Regular readers will be familiar with ‘House Style’, in which we ask members of our community 10 pressing questions about the nuances and details of their homes. In the first of a new film series, we’re presenting a visual spin on the series with Harriet Williams, co-founder of Polish poster specialist, Projekt 26. Watch as we tour her playfully renovated 1960s house in Forest Hill, south-east London, while she highlights her favourite things at home, from a pink tongue-shaped kitchen island to 1970s fondue kit.

Harriet was working as a graphic designer when she met her Polish-born business partner, Sylwia Newman. Along with a liking for mid-century design, the duo formed a friendship over a love for a somewhat more niche topic: the Polish School of Posters, a little-known, communist-era art movement that specialised in colourful and subversive prints.

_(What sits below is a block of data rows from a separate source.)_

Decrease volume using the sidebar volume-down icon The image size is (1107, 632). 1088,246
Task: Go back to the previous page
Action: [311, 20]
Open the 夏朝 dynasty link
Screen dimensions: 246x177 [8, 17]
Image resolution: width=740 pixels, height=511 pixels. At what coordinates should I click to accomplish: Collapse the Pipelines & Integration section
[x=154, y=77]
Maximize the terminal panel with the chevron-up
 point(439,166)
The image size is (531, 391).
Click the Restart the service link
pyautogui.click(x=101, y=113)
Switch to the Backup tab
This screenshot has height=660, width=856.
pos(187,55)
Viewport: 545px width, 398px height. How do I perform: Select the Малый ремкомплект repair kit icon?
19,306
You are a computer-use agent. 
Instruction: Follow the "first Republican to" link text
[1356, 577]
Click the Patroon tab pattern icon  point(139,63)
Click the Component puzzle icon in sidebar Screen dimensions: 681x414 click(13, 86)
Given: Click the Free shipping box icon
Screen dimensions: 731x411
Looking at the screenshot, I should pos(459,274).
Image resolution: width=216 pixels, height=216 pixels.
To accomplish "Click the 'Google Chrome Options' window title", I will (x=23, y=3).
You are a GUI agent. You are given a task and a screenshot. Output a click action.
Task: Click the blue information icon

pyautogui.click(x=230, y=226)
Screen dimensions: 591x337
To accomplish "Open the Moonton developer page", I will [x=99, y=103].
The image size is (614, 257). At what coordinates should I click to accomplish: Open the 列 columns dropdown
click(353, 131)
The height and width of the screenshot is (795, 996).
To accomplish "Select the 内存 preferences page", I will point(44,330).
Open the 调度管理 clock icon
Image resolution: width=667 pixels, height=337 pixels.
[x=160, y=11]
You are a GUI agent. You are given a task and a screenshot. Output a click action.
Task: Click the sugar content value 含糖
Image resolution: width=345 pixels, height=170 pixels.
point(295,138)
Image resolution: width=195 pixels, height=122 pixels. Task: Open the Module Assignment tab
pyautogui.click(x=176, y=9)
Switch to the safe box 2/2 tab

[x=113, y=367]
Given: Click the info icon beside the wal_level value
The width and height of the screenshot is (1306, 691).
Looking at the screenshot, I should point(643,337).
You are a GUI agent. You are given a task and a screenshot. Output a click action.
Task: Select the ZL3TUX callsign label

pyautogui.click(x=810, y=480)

With an aim to bring light to this work, they founded Projekt 26, where the duo source and sell the posters from Harriet’s home. “I have them all over the house,” she says. “More is more when it comes to posters.”

Harriet’s home is situated within Little Brownings, which forms part of the mid-century Dulwich Estate. Harriet wanted to live here so much, in fact, that she wrote to its residents in the hope that someone would be selling. While she got lucky, the house was then in somewhat a sorry state. So, she called upon the assistance of Archmongers, a Hackney-based practice with expertise in revamping modernist homes, to reimagine the house for herself, her two children and poodle, Teddy.

The sunshine-yellow front door makes a fitting entrance, for the completed project is brimming with playfulness and personality. Along with colour from the Polish posters she’s not yet ready to part with, tasteful hues of pink, green and blue subtly punctuate the white-walled interior. The house is also incredibly – or as Harriet says “secretly” – practical, with hidden contraptions and concealed rooms, which we discover on the bright spring morning of our visit.